The fact that a person needs to be a “psychopath” or a “monster” to be a rapist can be used to exculpate “golden boys,” but a similar kind of aretaic assessment is used to call those murdered by the Albuquerque police “monstrous” or “psychopathic,” or to refer to George Floyd as a “druggie.” Falling into one of these kinds of character assessments has a strong deontic effect—if a victim is a “psychopath” or a “monster,” then the deontic norms that might otherwise protect them can be suspended; at the same time, though, being “not a monster” can keep someone from being held accountable for attempted rape. So, even as togglers rely on a supposedly clear distinction between virtue-ethical and deontic moral assessments (otherwise a virtue-ethical moral assessment would not be exculpatory in cases where everyone agrees on the basic fact pattern), they also quietly make strong connections between some aretaic assessments and the applicability of certain deontic norms.
A Note about Gender as an Aretaic Concept
We can now see that one way that toggling works is by grouping certain sets of aretaic assessments.
There is a long-standing philosophical debate about whether the virtues are all conceptually connected (Vlastos Reference Vlastos1972; Wolf Reference Wolf2007; Toner Reference Toner2014), but it seems that many moral actors (and analyzers of moral action) do make strong associations between certain virtues. This means that, if someone can claim that they have a given virtue, they can also implicitly lay claim to another set of virtues, even without producing evidence from their own conduct that relates directly to those virtues. So, rather than claiming that “I am a person with the virtue x, because I am a person who x's,”Footnote 16 an actor can implicitly lay claim to the virtue x by claiming that they have some other virtue y, which tends to be linked to x. These linkages are socially produced through the narratives we tell about virtuous (and vicious) people, both fictional and nonfictional, and through the “lists” of virtues that are sometimes collected in both philosophical and nonphilosophical contexts.Footnote 17
The linkages can, of course, be gendered. Moral subjects might be quicker to link virtues that are often coded as feminine with other “feminine” virtues than they are with those that are usually coded as masculine. So “caring” might tend to go more with “polite” than with “courageous.” In addition, some traits might be linked to different constellations of traits when they are taken to fit into certain gender categories; “strong” might imply different sorts of things about a woman than about a man. In turn, these linkages help produce the “aretaic deficits” alluded to earlier by making toggles more accessible, or more likely to succeed in exonerating some actors and rending others culpable. Thus, a woman is less likely to be “exonerated” by an appeal to her athletic or even academic prospects than a man would, because possessing the traits “strong,” “powerful,” and “intelligent” are not as strongly linked to other positive aretaic assessments for women as they are for men.

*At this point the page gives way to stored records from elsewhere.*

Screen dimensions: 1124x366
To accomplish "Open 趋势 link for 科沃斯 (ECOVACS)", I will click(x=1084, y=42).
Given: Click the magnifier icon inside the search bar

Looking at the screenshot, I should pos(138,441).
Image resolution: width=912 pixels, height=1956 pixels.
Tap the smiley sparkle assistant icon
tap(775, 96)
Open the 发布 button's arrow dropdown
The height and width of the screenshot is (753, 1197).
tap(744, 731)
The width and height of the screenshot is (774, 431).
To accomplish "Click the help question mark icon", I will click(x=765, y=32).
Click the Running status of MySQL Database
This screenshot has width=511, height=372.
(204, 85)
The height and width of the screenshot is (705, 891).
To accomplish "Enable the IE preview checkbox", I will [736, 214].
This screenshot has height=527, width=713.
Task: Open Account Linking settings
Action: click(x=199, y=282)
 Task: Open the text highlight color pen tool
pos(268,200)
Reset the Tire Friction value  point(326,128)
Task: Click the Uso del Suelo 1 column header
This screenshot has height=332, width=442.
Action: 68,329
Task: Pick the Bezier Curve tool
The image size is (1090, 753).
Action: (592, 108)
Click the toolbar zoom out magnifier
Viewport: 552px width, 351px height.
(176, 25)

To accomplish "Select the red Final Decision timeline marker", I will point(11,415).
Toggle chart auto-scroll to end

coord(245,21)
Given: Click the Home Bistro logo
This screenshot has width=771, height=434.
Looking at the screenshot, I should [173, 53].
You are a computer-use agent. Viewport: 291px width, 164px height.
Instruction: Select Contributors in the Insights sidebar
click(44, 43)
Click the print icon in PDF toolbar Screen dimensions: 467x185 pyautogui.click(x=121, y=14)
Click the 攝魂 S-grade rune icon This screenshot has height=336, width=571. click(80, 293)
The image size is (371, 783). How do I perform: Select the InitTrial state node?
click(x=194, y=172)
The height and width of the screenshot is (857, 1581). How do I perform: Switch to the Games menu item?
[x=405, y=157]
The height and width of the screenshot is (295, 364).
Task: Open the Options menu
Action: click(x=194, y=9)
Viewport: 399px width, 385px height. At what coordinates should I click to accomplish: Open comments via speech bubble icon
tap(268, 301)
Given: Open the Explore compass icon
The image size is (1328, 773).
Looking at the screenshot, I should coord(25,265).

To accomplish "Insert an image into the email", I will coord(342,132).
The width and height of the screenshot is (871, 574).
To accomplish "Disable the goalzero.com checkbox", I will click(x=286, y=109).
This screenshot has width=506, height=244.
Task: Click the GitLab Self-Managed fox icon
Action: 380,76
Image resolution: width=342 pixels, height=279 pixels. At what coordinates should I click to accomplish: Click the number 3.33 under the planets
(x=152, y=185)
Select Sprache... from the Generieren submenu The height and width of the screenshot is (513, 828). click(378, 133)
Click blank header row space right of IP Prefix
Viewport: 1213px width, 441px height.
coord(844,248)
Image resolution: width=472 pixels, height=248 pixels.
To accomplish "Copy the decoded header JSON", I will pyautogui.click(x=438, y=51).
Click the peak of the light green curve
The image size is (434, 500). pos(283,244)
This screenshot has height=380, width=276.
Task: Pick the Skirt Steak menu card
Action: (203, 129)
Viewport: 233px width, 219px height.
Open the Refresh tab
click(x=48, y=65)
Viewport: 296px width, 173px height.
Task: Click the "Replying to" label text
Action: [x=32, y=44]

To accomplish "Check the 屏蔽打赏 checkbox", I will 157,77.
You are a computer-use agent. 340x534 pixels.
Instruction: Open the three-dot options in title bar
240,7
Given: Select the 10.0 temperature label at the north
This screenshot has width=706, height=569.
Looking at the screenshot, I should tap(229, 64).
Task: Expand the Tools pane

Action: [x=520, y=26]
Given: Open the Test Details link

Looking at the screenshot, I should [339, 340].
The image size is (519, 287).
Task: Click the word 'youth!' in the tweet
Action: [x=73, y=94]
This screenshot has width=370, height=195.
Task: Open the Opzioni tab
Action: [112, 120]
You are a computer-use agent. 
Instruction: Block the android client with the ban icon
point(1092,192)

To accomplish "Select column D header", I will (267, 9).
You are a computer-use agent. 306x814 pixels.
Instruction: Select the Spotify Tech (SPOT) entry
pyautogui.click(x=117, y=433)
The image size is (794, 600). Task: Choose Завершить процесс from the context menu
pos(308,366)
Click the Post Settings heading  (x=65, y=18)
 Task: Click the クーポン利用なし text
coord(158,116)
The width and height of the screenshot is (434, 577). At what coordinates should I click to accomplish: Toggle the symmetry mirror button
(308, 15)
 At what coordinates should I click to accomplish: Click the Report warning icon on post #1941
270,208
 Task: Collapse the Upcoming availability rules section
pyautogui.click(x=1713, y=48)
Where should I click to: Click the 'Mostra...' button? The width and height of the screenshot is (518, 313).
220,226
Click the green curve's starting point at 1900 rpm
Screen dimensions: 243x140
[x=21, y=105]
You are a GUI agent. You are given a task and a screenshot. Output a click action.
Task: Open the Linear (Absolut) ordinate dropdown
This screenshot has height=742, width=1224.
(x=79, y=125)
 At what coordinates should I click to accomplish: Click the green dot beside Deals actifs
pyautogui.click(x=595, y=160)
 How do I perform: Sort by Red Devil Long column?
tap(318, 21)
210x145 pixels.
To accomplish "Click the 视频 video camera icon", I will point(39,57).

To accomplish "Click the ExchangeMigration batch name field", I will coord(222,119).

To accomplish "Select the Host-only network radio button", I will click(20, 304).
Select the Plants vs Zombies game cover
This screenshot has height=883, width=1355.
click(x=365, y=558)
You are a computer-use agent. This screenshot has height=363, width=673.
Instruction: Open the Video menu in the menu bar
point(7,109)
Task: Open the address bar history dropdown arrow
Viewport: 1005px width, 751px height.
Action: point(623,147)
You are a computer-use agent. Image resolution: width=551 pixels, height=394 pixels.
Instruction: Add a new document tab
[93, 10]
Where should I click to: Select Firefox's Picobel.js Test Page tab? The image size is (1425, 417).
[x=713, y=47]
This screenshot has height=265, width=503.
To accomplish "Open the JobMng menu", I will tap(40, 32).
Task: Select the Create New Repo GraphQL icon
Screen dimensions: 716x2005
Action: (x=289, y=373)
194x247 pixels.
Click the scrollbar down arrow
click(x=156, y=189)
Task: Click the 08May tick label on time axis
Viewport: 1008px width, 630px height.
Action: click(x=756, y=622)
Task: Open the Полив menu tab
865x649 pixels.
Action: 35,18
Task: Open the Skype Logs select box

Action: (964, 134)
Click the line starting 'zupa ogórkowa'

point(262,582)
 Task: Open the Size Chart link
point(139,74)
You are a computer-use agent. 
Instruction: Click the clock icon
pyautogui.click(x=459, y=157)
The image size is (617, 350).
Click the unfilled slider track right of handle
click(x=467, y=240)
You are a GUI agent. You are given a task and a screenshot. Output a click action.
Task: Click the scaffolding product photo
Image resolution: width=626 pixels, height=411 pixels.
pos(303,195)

It is even possible for gender concepts themselves to be deployed as aretaic assessments that also reinforce these deficits. In their work on “real men” Robin Dembroff argues that patriarchy rewards “real men” while punishing both those who are not men and men who fall short of the expectations of masculinity (Dembroff Reference Dembroff2023). This enables Dembroff to show how patriarchy harms some men as well as nonmen. In this way, Dembroff argues, “[M]anhood is something to achieve, prove, or pursue” (Dembroff Reference Dembroff2023). Patriarchy polices both men and nonmen by deploying men as an aretaic concept; being a man is something one can be good or bad at.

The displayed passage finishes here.